Using the records below, reproduce exactly the lines from the one containing "Select the Química exam entry" through the end, and nothing more; skip the images.

** Opening SUPPLIED DATA block **

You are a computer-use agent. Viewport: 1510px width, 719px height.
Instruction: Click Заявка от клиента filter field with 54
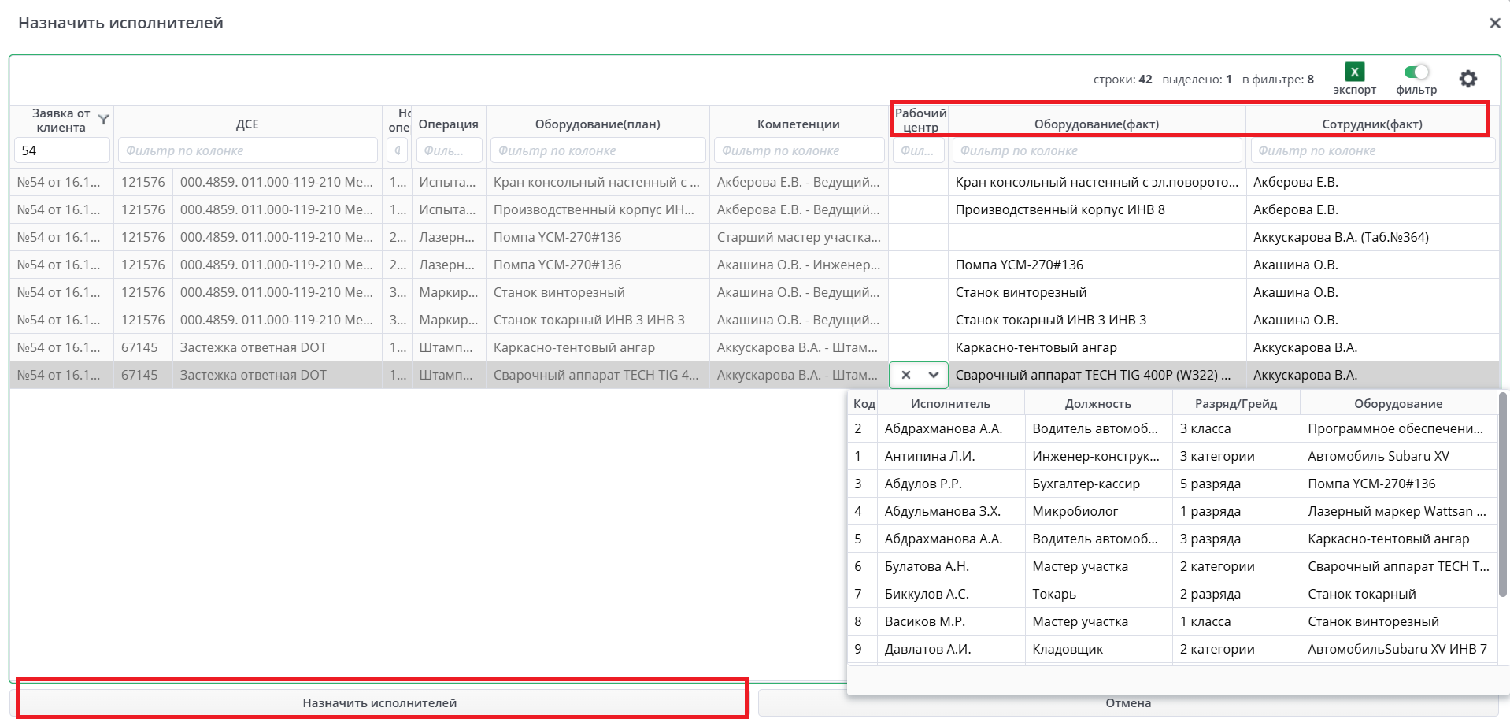point(61,150)
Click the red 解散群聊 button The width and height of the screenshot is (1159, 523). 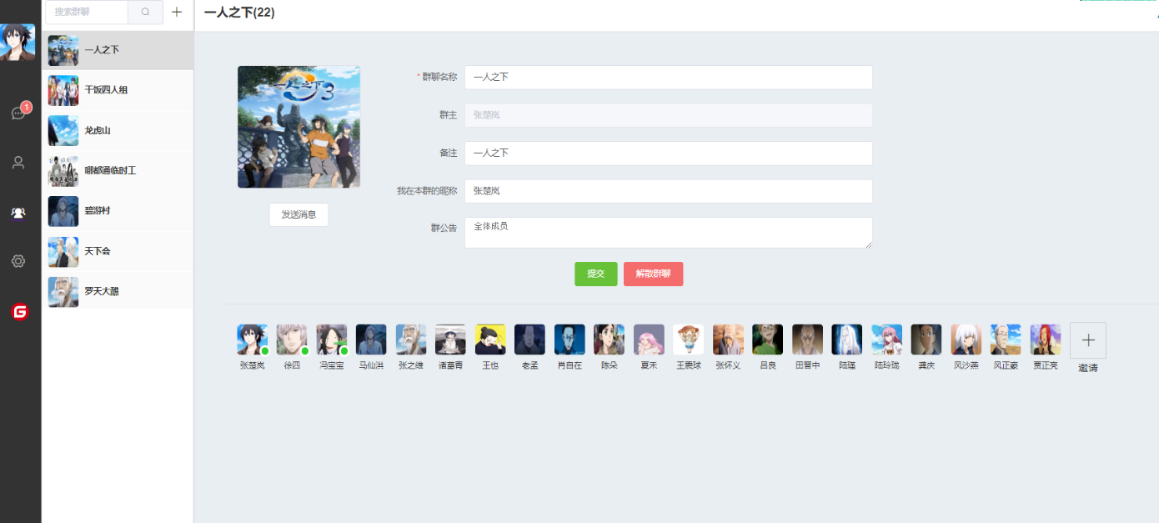(653, 274)
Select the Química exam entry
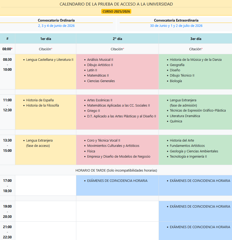 (176, 121)
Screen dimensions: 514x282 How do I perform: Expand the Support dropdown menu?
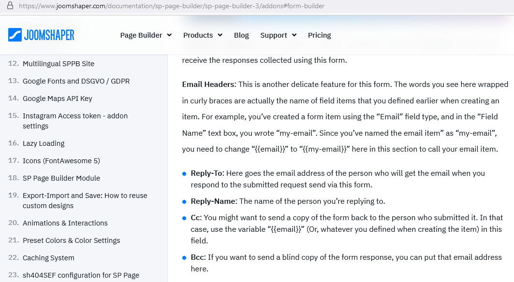278,35
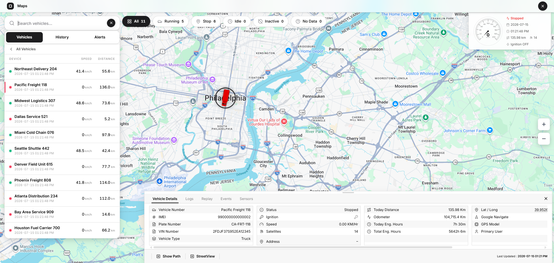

** Closing SUPPLIED DATA block **

● SOLVED EXERCISE
Select the Química exam entry
 (176, 121)
Screen dimensions: 514x282 How do I perform: Expand the Support dropdown menu?
278,35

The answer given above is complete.